Stored data
_____

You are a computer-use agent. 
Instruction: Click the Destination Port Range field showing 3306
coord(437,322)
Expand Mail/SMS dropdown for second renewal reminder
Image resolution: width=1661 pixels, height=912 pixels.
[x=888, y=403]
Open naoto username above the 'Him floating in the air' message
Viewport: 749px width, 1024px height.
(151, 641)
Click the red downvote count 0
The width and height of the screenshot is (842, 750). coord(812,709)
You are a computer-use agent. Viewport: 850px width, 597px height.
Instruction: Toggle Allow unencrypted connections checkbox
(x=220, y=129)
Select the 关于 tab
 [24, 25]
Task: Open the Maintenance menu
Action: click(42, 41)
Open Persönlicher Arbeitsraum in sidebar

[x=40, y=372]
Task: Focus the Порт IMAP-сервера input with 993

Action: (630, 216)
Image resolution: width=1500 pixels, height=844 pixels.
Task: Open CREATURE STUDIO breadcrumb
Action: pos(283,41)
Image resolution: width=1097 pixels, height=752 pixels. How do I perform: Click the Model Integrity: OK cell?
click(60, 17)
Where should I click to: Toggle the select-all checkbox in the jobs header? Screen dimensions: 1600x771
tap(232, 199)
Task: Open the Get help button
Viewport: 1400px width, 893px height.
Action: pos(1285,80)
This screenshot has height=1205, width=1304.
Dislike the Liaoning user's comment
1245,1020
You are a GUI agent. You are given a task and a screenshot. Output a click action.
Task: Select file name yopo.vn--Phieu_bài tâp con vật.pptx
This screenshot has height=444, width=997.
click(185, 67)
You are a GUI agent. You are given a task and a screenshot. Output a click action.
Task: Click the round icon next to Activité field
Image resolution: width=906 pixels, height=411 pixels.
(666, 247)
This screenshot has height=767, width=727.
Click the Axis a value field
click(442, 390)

_____

TO DO: Reproduce the lines above, beginning at the line with "Task: Focus the" and stopping after the line with "This screenshot has height=767, width=727.", exactly as they are.

FINISHED TASK:
Task: Focus the Порт IMAP-сервера input with 993

Action: (630, 216)
Image resolution: width=1500 pixels, height=844 pixels.
Task: Open CREATURE STUDIO breadcrumb
Action: pos(283,41)
Image resolution: width=1097 pixels, height=752 pixels. How do I perform: Click the Model Integrity: OK cell?
click(60, 17)
Where should I click to: Toggle the select-all checkbox in the jobs header? Screen dimensions: 1600x771
tap(232, 199)
Task: Open the Get help button
Viewport: 1400px width, 893px height.
Action: pos(1285,80)
This screenshot has height=1205, width=1304.
Dislike the Liaoning user's comment
1245,1020
You are a GUI agent. You are given a task and a screenshot. Output a click action.
Task: Select file name yopo.vn--Phieu_bài tâp con vật.pptx
This screenshot has height=444, width=997.
click(185, 67)
You are a GUI agent. You are given a task and a screenshot. Output a click action.
Task: Click the round icon next to Activité field
Image resolution: width=906 pixels, height=411 pixels.
(666, 247)
This screenshot has height=767, width=727.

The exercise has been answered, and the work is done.